In a statement released on Thursday, the charity, which provides support and advice to those living with the disease, has raised “grave concerns” about the decision, warning that it will have a detrimental impact on the coeliac community.

The policy is currently implemented across the ICB’s other places including Bradford district and Craven, Kirklees and Wakefield district, preventing coeliac patients from accessing gluten free bread and flour mix on prescription.

NHS West Yorkshire ICB wants to align its gluten free prescribing guidelines across its five places.

But the charity is worried that the additional cost of gluten free staple products will poses a real challenge to maintaining the gluten-free diet, which is the only treatment for the condition.

A study by the charity last year found that a weekly gluten free food shop can be 20 per cent more expensive than a standard weekly food shop. Further, the report revealed that the cheapest loaf of gluten free bread cost 7.2 times more than the cheapest gluten containing loaf.

Tristan Humphreys, Head of Advocacy, Coeliac UK, said: “We are extremely disappointed that NHS West Yorkshire ICB has taken this decision. These changes remove a much-needed lifeline for those with coeliac disease in Leeds and Calderdale at a time when the cost-of-living crisis is hitting people with coeliac disease particularly hard.

“Failure to support people with coeliac disease risks them developing serious long-term conditions down the line, the cost of which overshadows that of gluten free prescriptions,” he added.

According to Humphreys, the ICB has failed to provide any evidence to support their claims that there has not been any adverse impact on the places that previously withdrew gluten free prescribing.

Hence, Coeliac UK has urged the ICB to reconsider this policy and “do the right thing, based on the evidence.”

The charity suggested that West Yorkshire should follow the footsteps of neighbouring NHS South Yorkshire ICB which has adopted a policy of gluten free prescribing for health equality grounds.

Picture: Sue Johnson

The withdrawal of gluten free prescriptions has come as a big blow to Sue Johnson, a coeliac patient from Leeds, who is already struggling to secure gluten free food due to inflation.

She said: “I was diagnosed with coeliac disease when I was in my forties and I shall be 77 this year.
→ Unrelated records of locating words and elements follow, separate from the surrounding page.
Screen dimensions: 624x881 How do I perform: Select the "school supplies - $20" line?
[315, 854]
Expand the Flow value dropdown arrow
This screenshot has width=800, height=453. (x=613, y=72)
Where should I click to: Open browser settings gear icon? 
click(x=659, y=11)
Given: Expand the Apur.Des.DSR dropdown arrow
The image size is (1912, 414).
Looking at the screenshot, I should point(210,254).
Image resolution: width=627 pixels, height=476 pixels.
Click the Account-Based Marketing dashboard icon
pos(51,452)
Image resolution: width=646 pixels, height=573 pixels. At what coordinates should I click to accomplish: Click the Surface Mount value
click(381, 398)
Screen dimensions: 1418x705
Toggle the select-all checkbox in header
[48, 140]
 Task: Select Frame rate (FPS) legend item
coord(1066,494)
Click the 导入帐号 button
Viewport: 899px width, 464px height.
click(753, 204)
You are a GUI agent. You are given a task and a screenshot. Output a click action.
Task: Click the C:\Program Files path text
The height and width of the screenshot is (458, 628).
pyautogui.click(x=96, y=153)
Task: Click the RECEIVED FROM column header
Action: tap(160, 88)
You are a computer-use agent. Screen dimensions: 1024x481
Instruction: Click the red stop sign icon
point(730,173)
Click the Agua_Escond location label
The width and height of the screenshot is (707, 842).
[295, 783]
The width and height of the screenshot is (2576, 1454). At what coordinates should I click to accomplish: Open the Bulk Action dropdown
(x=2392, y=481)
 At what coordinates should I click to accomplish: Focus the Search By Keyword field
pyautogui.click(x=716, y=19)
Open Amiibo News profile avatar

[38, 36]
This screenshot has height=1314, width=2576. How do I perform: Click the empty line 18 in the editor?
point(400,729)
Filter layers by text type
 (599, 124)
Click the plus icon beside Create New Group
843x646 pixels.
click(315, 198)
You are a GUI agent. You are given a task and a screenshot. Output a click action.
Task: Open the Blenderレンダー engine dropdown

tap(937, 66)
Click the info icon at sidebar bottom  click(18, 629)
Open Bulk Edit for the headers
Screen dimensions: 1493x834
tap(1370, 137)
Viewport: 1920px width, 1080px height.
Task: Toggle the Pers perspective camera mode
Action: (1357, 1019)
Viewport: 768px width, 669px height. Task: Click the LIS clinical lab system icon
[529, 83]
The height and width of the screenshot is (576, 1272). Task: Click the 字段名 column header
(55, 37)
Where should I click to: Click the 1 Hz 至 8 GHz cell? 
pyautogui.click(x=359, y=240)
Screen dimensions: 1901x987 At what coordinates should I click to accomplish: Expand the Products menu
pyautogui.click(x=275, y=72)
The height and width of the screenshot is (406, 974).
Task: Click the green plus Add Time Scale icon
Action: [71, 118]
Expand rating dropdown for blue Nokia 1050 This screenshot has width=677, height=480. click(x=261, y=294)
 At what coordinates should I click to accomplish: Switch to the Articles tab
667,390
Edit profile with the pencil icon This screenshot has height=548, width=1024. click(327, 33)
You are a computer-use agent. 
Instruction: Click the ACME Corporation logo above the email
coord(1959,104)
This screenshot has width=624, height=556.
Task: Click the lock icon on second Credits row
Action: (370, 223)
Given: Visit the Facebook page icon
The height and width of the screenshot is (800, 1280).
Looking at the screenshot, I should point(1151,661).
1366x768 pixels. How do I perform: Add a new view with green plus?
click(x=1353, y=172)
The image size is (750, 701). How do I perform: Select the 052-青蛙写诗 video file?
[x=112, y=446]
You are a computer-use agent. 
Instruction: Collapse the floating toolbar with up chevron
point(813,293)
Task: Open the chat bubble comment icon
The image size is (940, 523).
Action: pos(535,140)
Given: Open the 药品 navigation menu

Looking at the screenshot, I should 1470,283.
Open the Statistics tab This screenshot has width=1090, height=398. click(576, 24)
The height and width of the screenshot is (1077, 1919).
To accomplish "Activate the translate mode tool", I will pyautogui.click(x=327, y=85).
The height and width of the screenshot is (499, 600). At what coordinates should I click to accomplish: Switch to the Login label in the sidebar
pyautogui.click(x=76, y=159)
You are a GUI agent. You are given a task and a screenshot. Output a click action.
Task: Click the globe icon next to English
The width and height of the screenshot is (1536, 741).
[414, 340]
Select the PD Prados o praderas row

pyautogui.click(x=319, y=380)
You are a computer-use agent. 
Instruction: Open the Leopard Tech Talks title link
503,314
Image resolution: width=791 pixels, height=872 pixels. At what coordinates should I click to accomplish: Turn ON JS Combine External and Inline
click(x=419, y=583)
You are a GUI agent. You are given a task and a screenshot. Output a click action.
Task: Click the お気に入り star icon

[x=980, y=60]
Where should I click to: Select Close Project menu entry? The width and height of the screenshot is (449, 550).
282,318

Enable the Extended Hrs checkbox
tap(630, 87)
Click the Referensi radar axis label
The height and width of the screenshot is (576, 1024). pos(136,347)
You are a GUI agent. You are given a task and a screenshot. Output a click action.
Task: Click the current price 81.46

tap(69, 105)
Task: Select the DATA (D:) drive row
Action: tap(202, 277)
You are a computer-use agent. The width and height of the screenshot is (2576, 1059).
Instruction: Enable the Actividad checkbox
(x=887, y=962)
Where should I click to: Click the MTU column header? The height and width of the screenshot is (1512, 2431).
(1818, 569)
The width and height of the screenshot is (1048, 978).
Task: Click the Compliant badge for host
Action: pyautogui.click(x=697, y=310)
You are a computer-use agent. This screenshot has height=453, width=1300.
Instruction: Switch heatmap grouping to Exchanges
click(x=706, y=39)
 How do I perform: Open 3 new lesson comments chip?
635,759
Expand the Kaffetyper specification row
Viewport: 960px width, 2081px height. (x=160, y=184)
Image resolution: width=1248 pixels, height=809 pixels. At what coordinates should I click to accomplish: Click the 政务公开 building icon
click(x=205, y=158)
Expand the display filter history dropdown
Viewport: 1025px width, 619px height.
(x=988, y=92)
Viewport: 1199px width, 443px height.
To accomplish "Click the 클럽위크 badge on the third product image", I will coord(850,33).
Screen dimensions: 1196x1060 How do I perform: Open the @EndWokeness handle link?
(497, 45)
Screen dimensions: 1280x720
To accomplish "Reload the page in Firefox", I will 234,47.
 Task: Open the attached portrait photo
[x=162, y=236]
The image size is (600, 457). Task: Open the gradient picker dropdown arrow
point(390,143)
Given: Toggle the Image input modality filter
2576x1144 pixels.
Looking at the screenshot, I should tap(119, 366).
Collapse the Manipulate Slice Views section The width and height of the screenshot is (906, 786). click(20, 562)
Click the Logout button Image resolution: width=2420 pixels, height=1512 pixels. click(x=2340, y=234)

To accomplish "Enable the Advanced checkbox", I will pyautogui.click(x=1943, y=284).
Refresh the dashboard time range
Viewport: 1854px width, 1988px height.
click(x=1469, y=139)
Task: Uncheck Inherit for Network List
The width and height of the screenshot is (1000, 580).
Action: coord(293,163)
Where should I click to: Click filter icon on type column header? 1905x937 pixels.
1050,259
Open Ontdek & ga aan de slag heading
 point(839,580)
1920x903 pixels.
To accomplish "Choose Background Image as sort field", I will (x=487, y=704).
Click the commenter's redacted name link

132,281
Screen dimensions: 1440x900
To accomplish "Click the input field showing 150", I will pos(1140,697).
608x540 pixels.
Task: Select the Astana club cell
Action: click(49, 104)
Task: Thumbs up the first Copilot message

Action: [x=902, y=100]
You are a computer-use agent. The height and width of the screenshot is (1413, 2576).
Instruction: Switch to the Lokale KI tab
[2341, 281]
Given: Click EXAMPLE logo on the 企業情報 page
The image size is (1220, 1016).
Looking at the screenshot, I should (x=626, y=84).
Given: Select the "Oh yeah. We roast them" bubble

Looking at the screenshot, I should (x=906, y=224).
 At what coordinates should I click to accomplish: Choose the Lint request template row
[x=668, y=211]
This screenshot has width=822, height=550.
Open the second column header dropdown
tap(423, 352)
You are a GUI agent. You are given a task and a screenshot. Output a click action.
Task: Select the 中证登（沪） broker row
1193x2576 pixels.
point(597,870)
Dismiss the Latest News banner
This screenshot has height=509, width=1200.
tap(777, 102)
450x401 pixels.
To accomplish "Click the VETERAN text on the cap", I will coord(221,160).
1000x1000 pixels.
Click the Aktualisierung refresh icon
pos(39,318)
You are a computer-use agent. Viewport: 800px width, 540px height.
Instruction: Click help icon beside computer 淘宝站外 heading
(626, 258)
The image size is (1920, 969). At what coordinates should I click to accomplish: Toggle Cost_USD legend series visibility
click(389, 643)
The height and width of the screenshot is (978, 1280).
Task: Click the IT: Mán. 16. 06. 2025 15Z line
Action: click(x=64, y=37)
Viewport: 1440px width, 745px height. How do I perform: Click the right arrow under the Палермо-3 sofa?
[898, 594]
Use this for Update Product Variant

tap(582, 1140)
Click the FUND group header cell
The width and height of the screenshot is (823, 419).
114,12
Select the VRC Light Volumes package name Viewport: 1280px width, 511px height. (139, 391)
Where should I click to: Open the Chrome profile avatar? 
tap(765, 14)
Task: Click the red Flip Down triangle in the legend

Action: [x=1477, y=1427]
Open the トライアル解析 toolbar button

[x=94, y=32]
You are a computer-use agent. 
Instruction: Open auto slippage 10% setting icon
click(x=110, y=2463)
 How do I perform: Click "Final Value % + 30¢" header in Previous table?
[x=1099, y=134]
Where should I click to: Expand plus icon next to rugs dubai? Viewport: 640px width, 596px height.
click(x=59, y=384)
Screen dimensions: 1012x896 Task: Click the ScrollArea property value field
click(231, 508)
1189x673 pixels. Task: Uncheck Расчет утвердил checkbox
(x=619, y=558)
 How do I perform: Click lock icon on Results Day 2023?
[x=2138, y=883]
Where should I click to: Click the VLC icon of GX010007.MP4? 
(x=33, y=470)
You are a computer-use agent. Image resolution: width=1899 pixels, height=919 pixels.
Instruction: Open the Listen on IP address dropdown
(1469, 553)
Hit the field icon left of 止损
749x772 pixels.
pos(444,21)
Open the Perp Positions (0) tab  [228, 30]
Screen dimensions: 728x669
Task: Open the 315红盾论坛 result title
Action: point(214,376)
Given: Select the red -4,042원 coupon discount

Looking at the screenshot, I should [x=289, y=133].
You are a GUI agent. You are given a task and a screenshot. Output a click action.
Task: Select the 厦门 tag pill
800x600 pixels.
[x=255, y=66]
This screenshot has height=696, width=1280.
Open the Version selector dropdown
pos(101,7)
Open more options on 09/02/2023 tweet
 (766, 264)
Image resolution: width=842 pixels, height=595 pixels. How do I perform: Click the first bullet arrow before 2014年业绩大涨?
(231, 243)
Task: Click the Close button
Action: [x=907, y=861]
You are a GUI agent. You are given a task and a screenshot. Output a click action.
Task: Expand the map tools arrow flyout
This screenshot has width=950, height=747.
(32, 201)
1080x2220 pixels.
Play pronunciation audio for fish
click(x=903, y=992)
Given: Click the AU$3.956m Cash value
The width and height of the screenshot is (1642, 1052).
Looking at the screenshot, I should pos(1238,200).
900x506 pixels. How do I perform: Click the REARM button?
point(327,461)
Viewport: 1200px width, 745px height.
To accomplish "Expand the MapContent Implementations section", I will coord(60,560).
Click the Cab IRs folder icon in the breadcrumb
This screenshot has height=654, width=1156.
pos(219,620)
If I consume gluten I have very severe symptoms. Within an hour, I feel faint and dizzy and need to lie down. Following that, I’m repeatedly violently sick and experience bouts of diarrhoea, alongside painful cramps which can last for days.

“I have struggled to pay my gas and electricity bills over the last year, all made worse by higher food prices. This will only get more difficult, without access to gluten free bread and flour on prescription.

“Gluten free food is my medicine. I feel really let down by the ICB, who don’t seem to understand the reality for people living with coeliac disease,” she added.

While patients can opt for gluten free substitute foods such rice and potatoes, there are practical challenges for food on the go, packed lunches, additional preparation requirements and energy costs for cooking, the charity noted.

Coeliac disease is an autoimmune disorder in which the immune system mistakenly recognizes gluten (a protein found in wheat, barley, and rye) as “foreign” and causes chronic inflammation in the small intestine, and lead to bloating, stomach cramps, vomiting, diarrhoea and tiredness.

Patients are also at risk of developing osteoporosis, neurological dysfunction, unexplained infertility, recurrent miscarriage and in rare cases even small bowel cancer.